- [Work to complete]:
Once the line with "Viewport: 1092px width, 1092px height." is found, write it out along with each later line exactly, through the end of the entries, skipping every picture.

- [Data provided]:
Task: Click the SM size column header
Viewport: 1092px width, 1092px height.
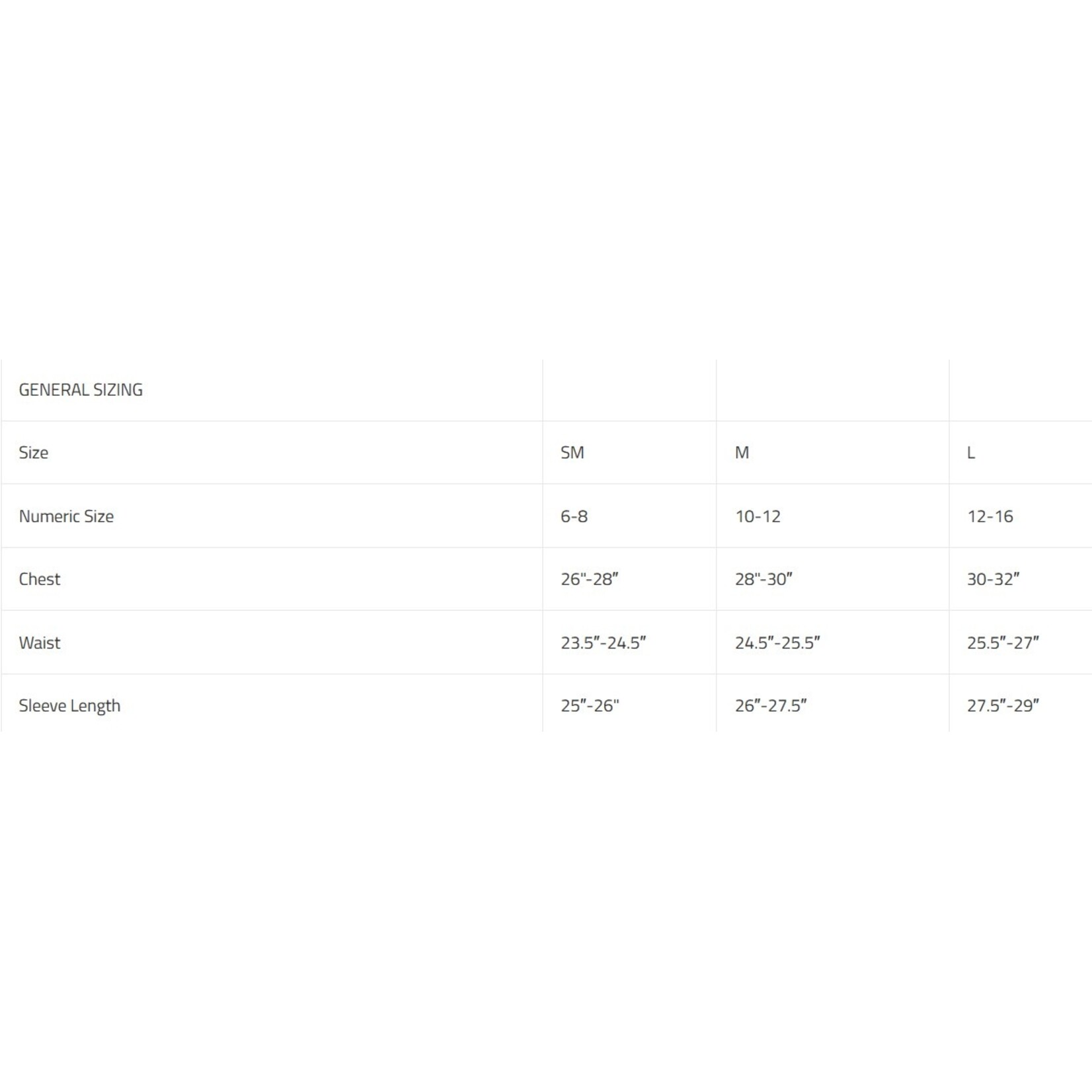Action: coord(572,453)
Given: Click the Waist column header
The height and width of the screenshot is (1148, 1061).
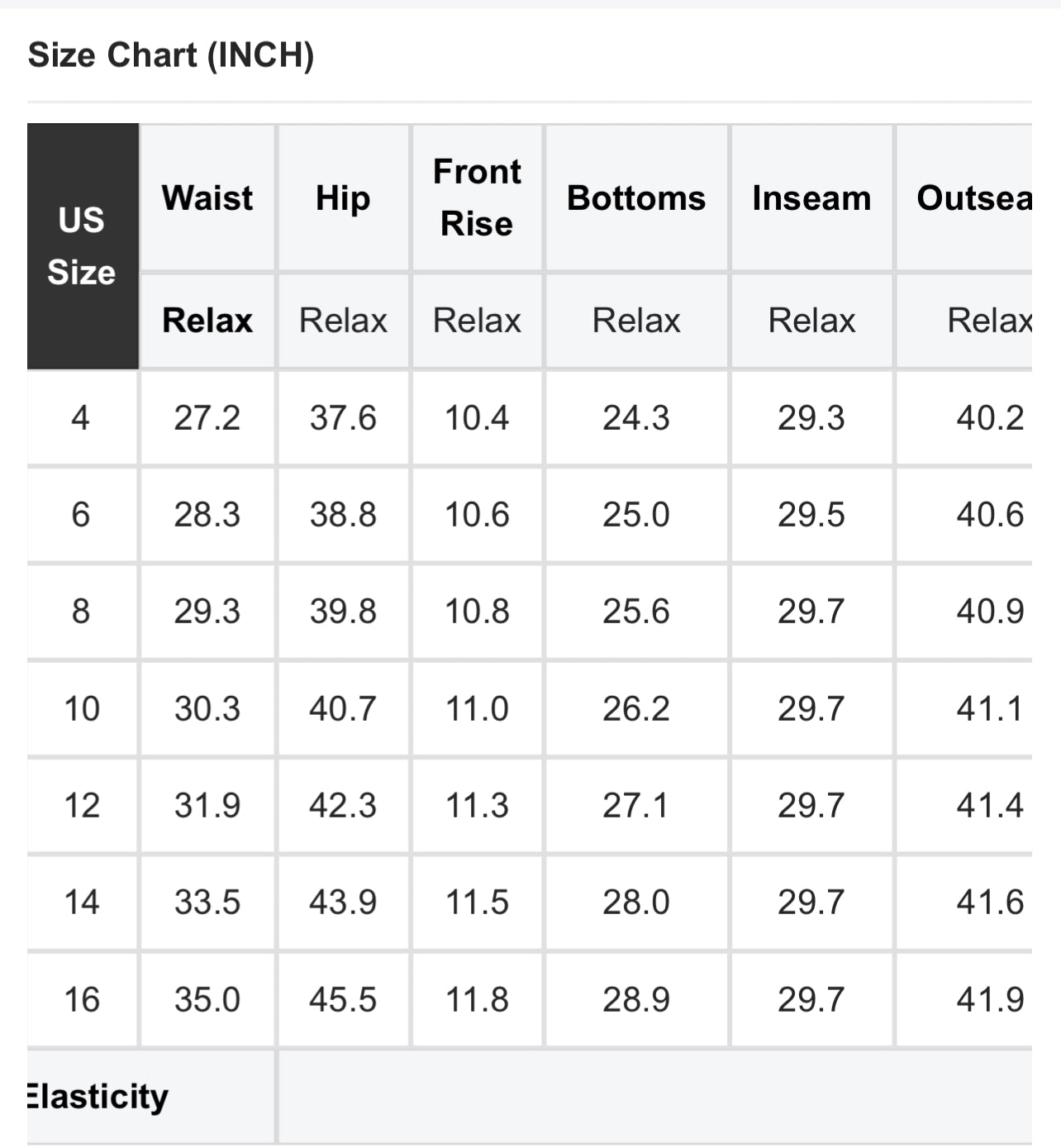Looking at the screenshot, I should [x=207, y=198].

- [Completed exercise]:
Viewport: 1092px width, 1092px height.
Action: coord(572,453)
Given: Click the Waist column header
The height and width of the screenshot is (1148, 1061).
Looking at the screenshot, I should [x=207, y=198].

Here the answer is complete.